> [Exercise instructions]:
Begin the copy at the line containing "You are a computer-use agent. Screen dimensions: 1591x675" in the data below and end it at the line containing "Task: Click the", keeping each line exact and leaving out pictures.

> [The data]:
=== Section Start ===

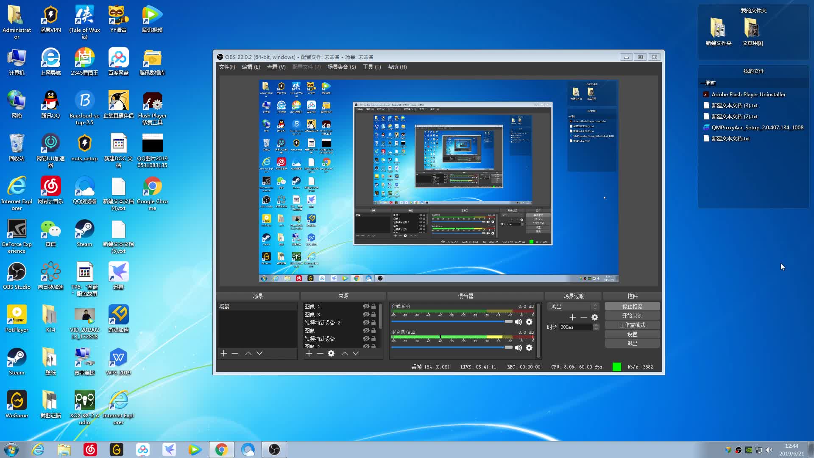Click the 开始录制 button
Viewport: 814px width, 458px height.
(632, 316)
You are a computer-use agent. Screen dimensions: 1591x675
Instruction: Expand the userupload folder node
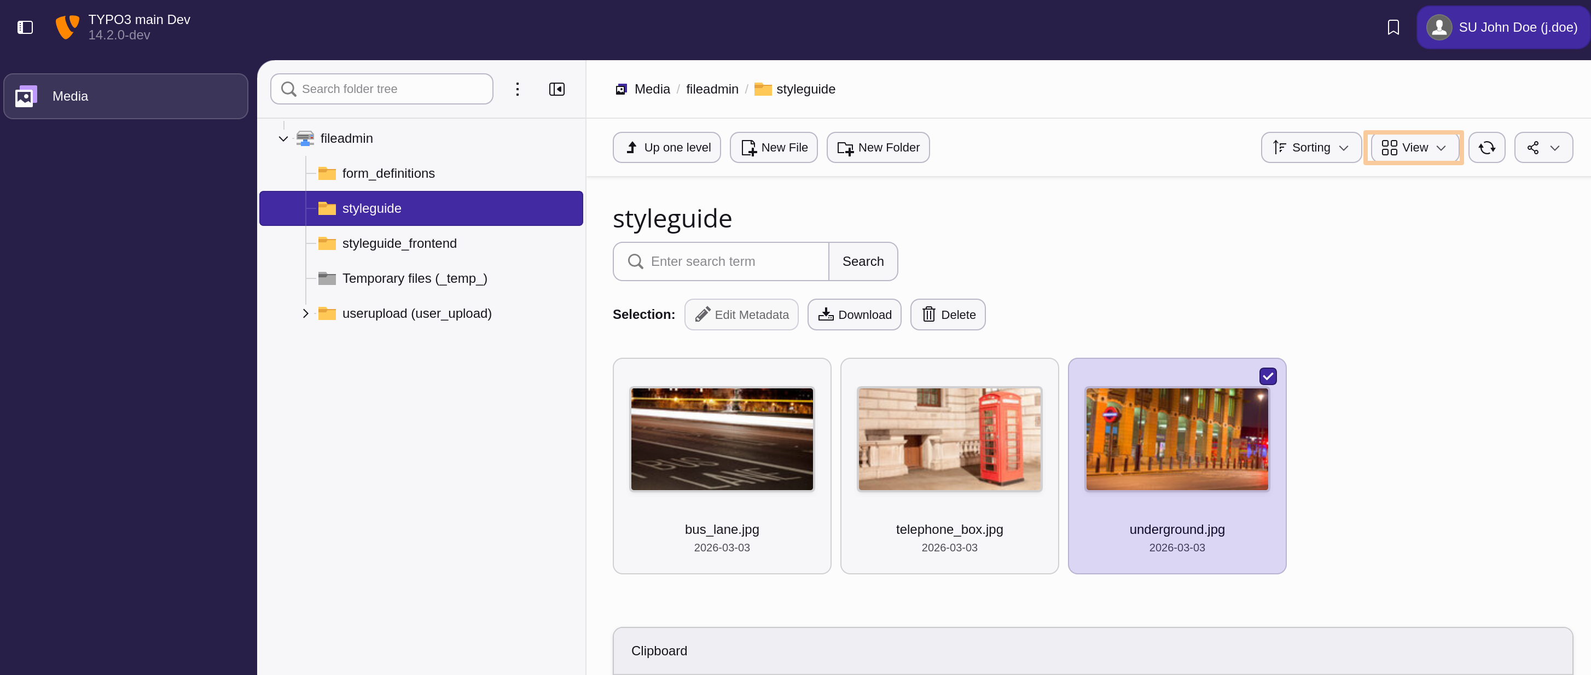click(x=306, y=313)
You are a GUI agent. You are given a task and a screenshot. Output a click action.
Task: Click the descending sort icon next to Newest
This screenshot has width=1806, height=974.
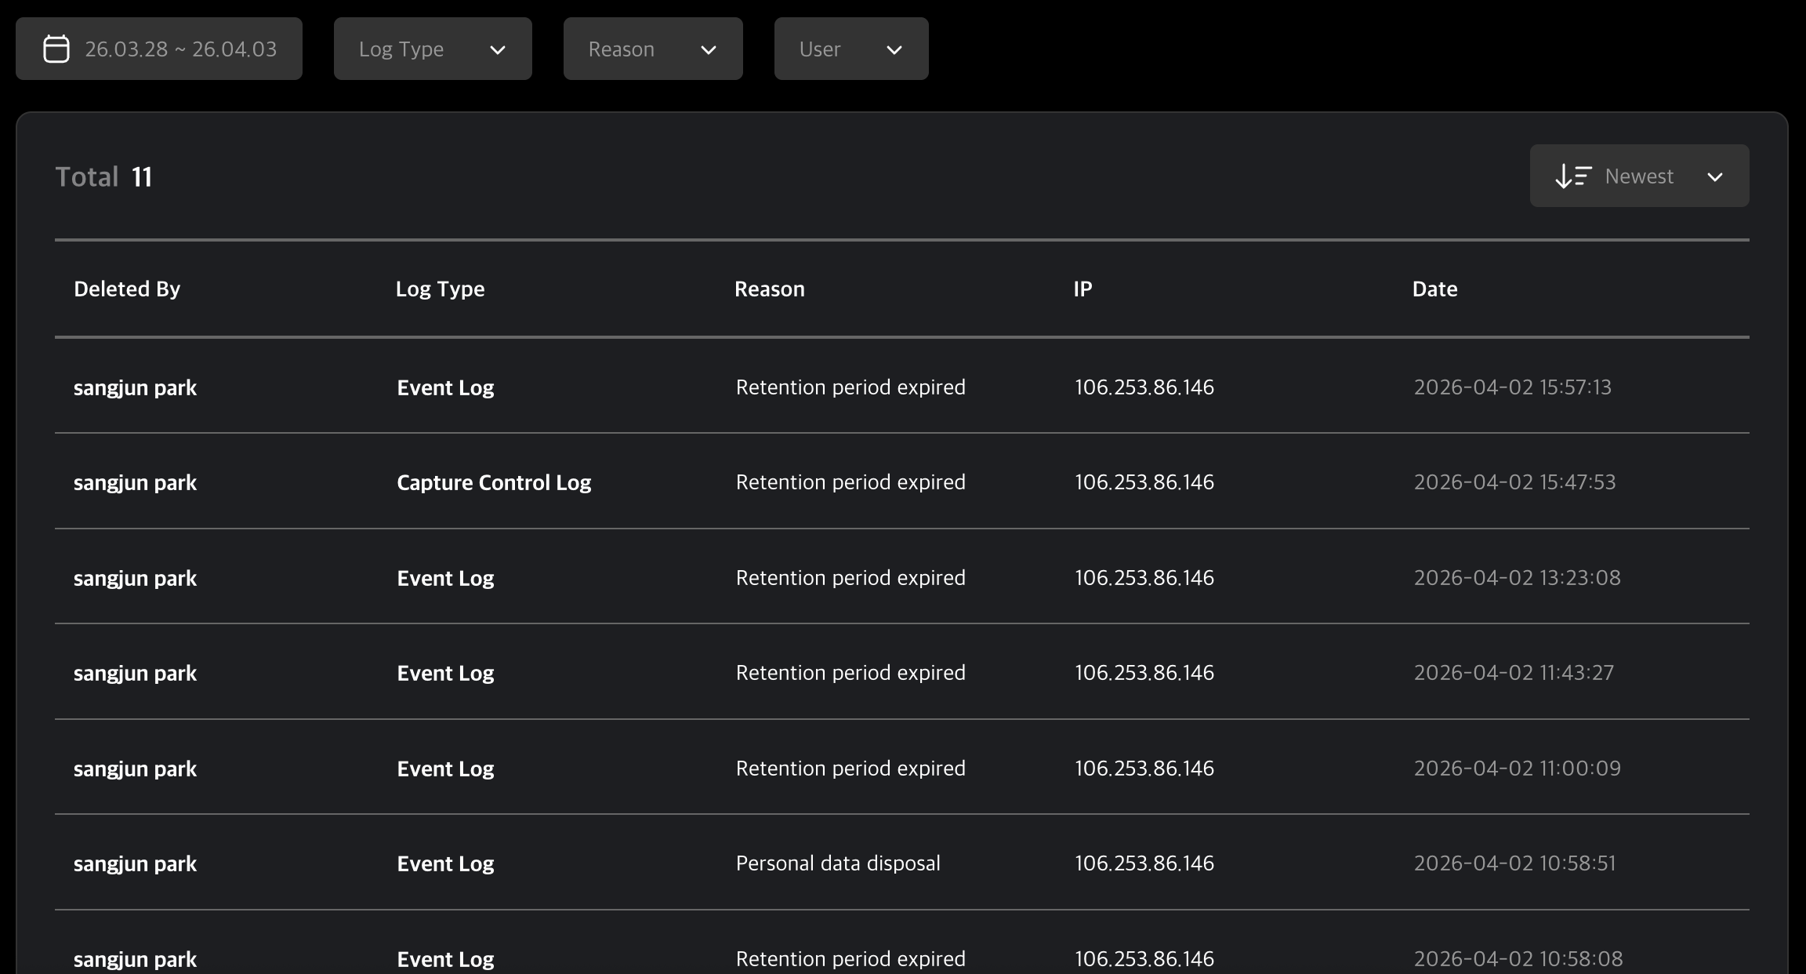click(1572, 176)
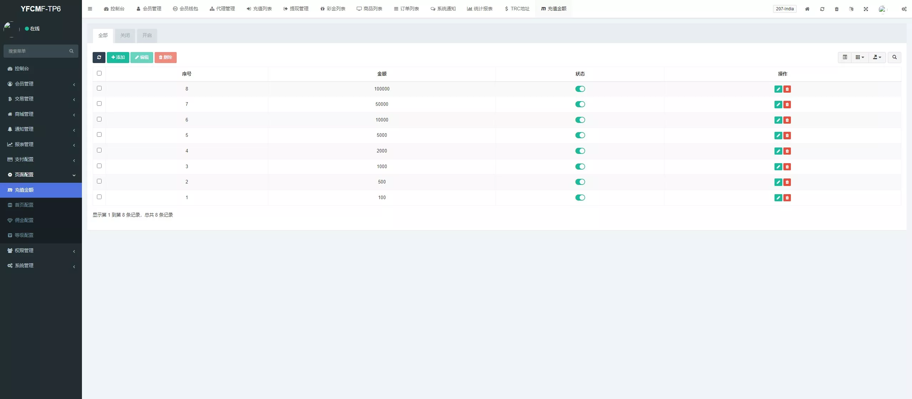Click the red delete icon for amount 500
Viewport: 912px width, 399px height.
click(x=787, y=182)
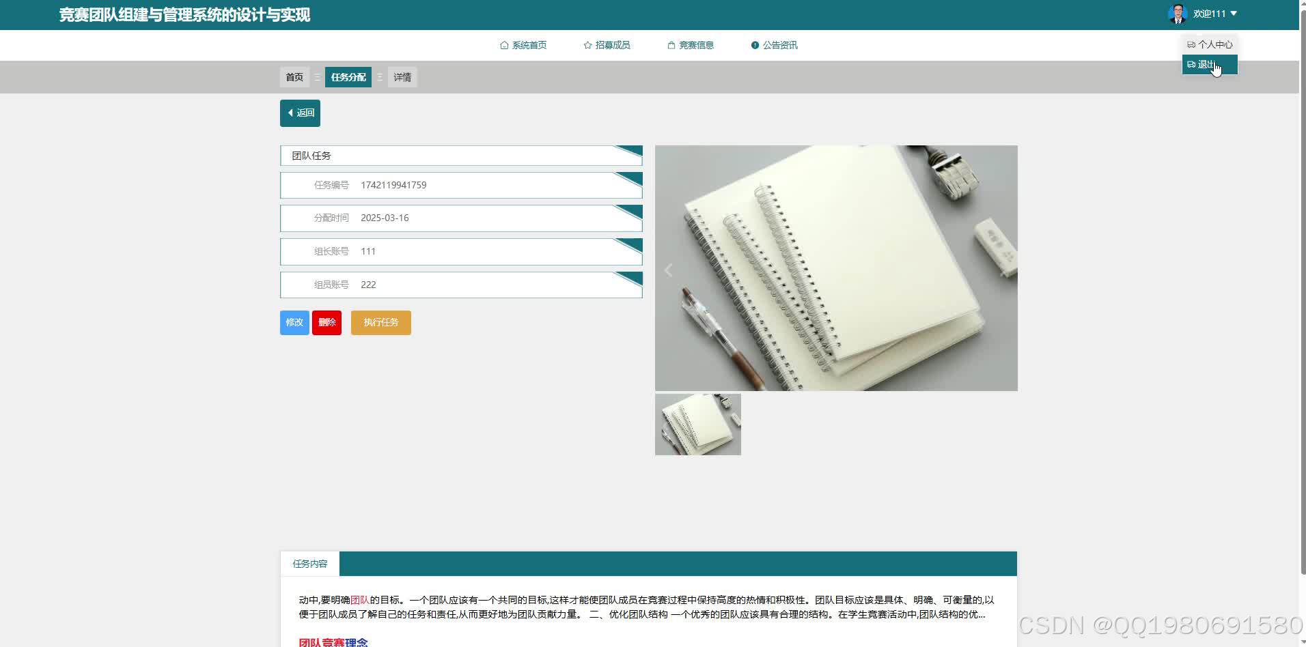Select the 个人中心 menu entry

(x=1214, y=44)
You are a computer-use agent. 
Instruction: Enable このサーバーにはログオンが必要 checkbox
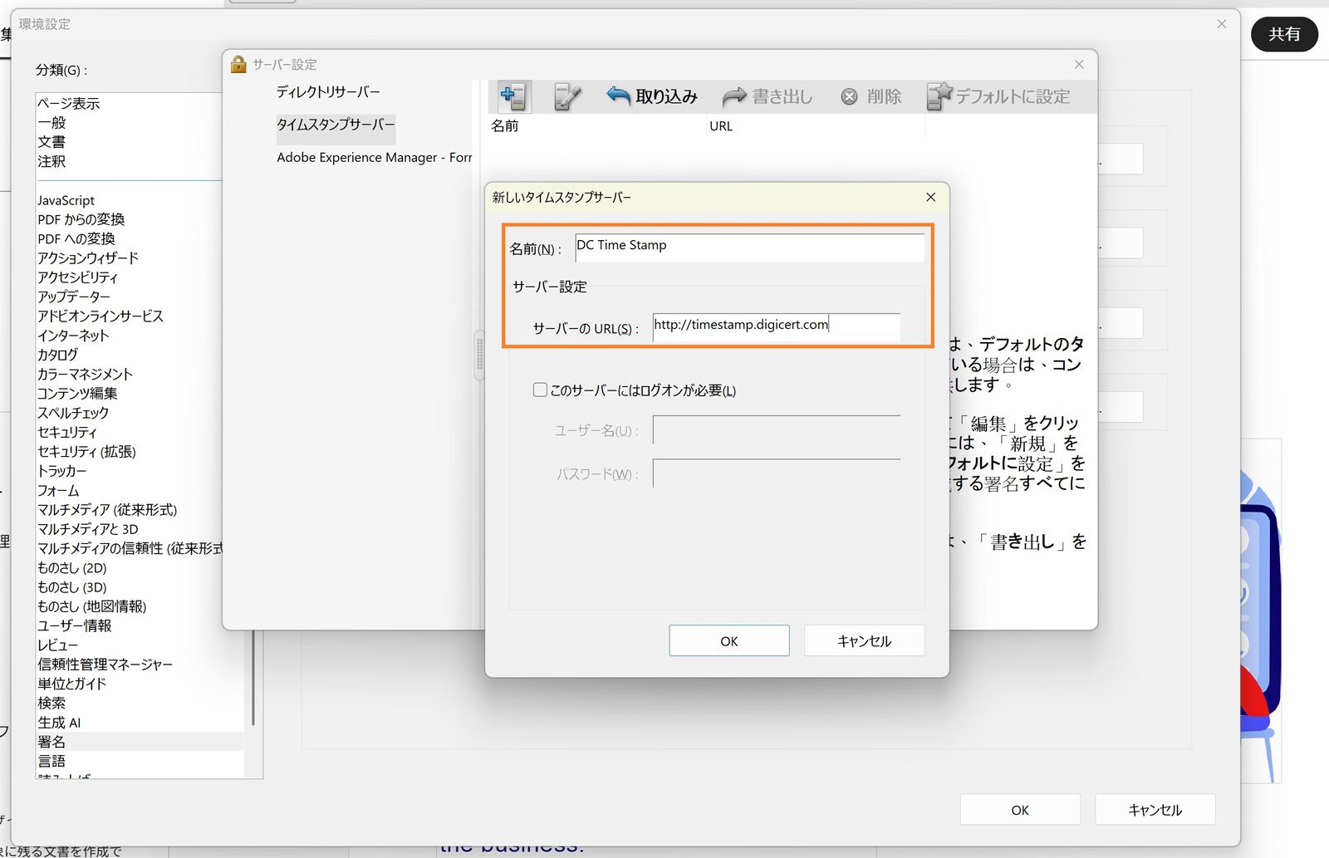pyautogui.click(x=540, y=389)
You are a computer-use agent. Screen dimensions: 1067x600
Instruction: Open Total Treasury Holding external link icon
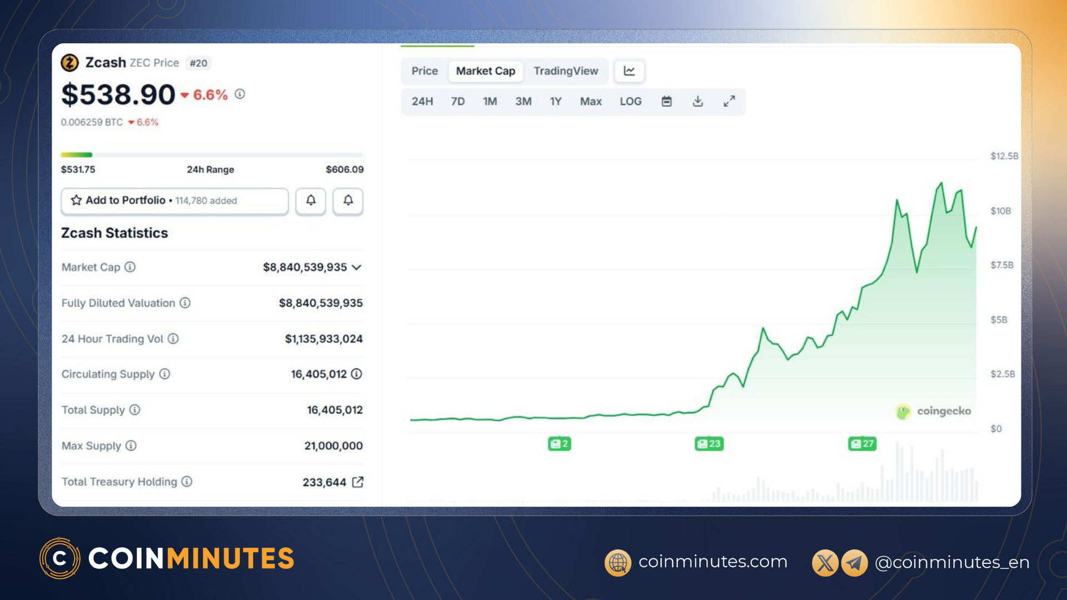[358, 482]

=== Section End ===

> [Solved exercise]:
You are a computer-use agent. Screen dimensions: 1591x675
Instruction: Expand the userupload folder node
click(x=306, y=313)
You are a GUI agent. You are given a task and a screenshot. Output a click action.
Task: Click the descending sort icon next to Newest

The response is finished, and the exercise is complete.